### SHORT EXERCISE
Please state what professional roles the writers of the vendor-monitoring text below say they have held.

### TEXT SECTION
##########

With an ever-growing practice of outsourcing functions across the entertainment industry and an overall increase in reliance on third-party contractors to perform what in-house employees had traditionally done in the past, a key question comes to mind: What should entertainment companies do to monitor such functions from a cost control, compliance and/or risk management standpoint?

While the decision to use a third-party vendor is likely supported by a positive cost-benefit analysis on the front-end, as a former director of internal audit and forensic accountants, we have witnessed so much that could potentially go wrong.

Here are some questions to consider as you evaluate your vendor-monitoring program:

  • Are we being overcharged for the products and/or services? Are there any indications of past invoice errors that could represent a worrisome trend?
  • Are we being charged for any indirect and/or overhead costs that were not agreed to?
  • Are the goods and/or services provided up to our company’s standards?
  • Is the vendor reliable and responsive to requests?

##########

### MATERIAL PROVIDED
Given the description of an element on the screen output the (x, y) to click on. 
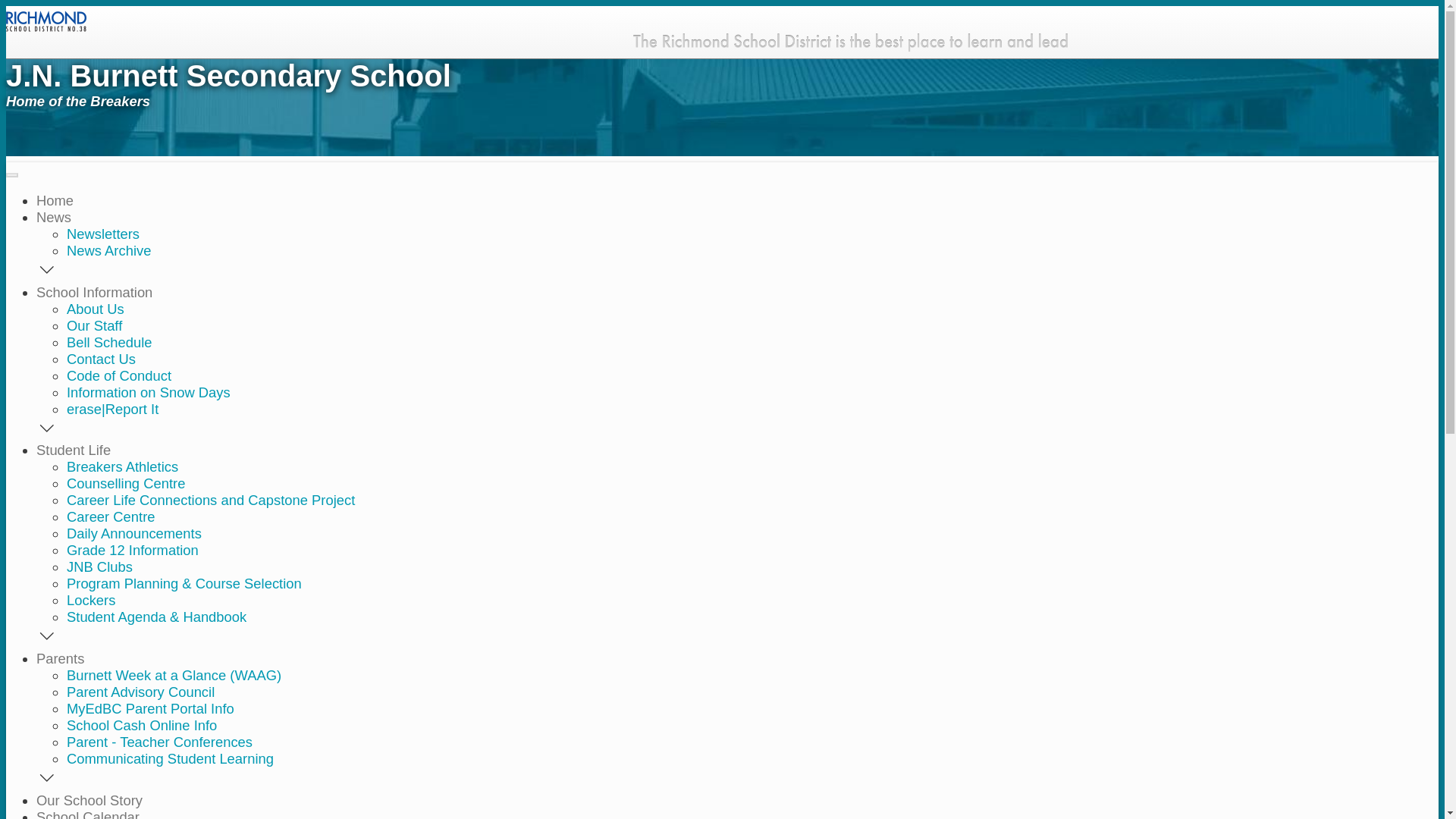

##########

### EXERCISE ANSWER
A former director of internal audit and forensic accountants.